Vorgegebener Text -
* * * * * * *

Glocke läutet für die Opfer
15 Jahre Amoklauf am Gutenberg-Gymnasium Erfurter Schule gedenkt der 16 Toten. Es war das erste Blutbad an einer deutschen Schule
Von THERESA DRÄBING
Erfurt
– Das Schulmassaker am Erfurter GutenbergGymnasium liegt 15 Jahre zurück. Mit einer Gedenkstunde will die Schule zum Jahrestag an die Opfer der Bluttat vom 26. April 2002 erinnern. Dabei soll auch eine eigens dafür gegossene Schulglocke erklingen.
Elf Lehrer, eine Referendarin, eine Sekretärin, zwei Schüler und einen Polizisten hatte der 19-jährige Robert Steinhäuser, ein ehemaliger Schüler des Gymnasiums, getötet, bevor er sich selbst erschoss. Er war Mitglied in einem Schützenverein und deshalb zum Waffenbesitz berechtigt. Kurz vor seiner Tat war er wegen eines gefälschten Arzt-Attests von der Schule verwiesen worden. Die Lehrer erschießt er gezielt, die Schüler trifft er durch eine geschlossene Tür.

* * * * * * *

Gespeicherte Daten -
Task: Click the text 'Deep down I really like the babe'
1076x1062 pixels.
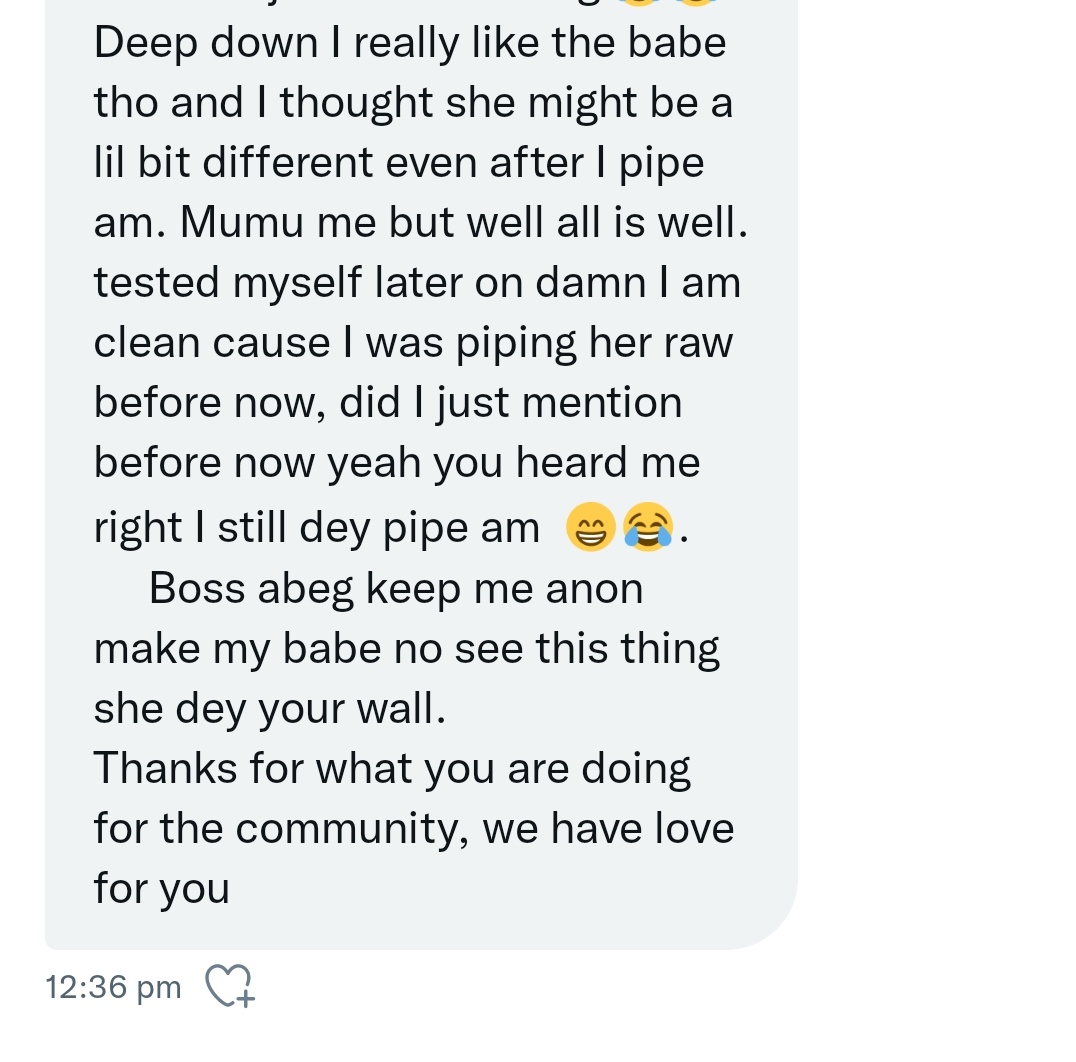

* * * * * * *

Arbeitsanweisungen -
1 – Weshalb durfte Robert Steinhäuser laut dem Text über den Erfurter Amoklauf Waffen besitzen?
2 – Zitieren Sie aus dem Text über den Erfurter Amoklauf wörtlich den Abschnitt, der bei den Worten „Glocke läutet für“ einsetzt, und enden Sie nach „eine geschlossene Tür.“.
Die Auflistung wird für die Bearbeitung nicht gebraucht.

Lösungen je Aufgabe -
1 – Er war Mitglied in einem Schützenverein.

2 –
Glocke läutet für die Opfer
15 Jahre Amoklauf am Gutenberg-Gymnasium Erfurter Schule gedenkt der 16 Toten. Es war das erste Blutbad an einer deutschen Schule
Von THERESA DRÄBING
Erfurt
– Das Schulmassaker am Erfurter GutenbergGymnasium liegt 15 Jahre zurück. Mit einer Gedenkstunde will die Schule zum Jahrestag an die Opfer der Bluttat vom 26. April 2002 erinnern. Dabei soll auch eine eigens dafür gegossene Schulglocke erklingen.
Elf Lehrer, eine Referendarin, eine Sekretärin, zwei Schüler und einen Polizisten hatte der 19-jährige Robert Steinhäuser, ein ehemaliger Schüler des Gymnasiums, getötet, bevor er sich selbst erschoss. Er war Mitglied in einem Schützenverein und deshalb zum Waffenbesitz berechtigt. Kurz vor seiner Tat war er wegen eines gefälschten Arzt-Attests von der Schule verwiesen worden. Die Lehrer erschießt er gezielt, die Schüler trifft er durch eine geschlossene Tür.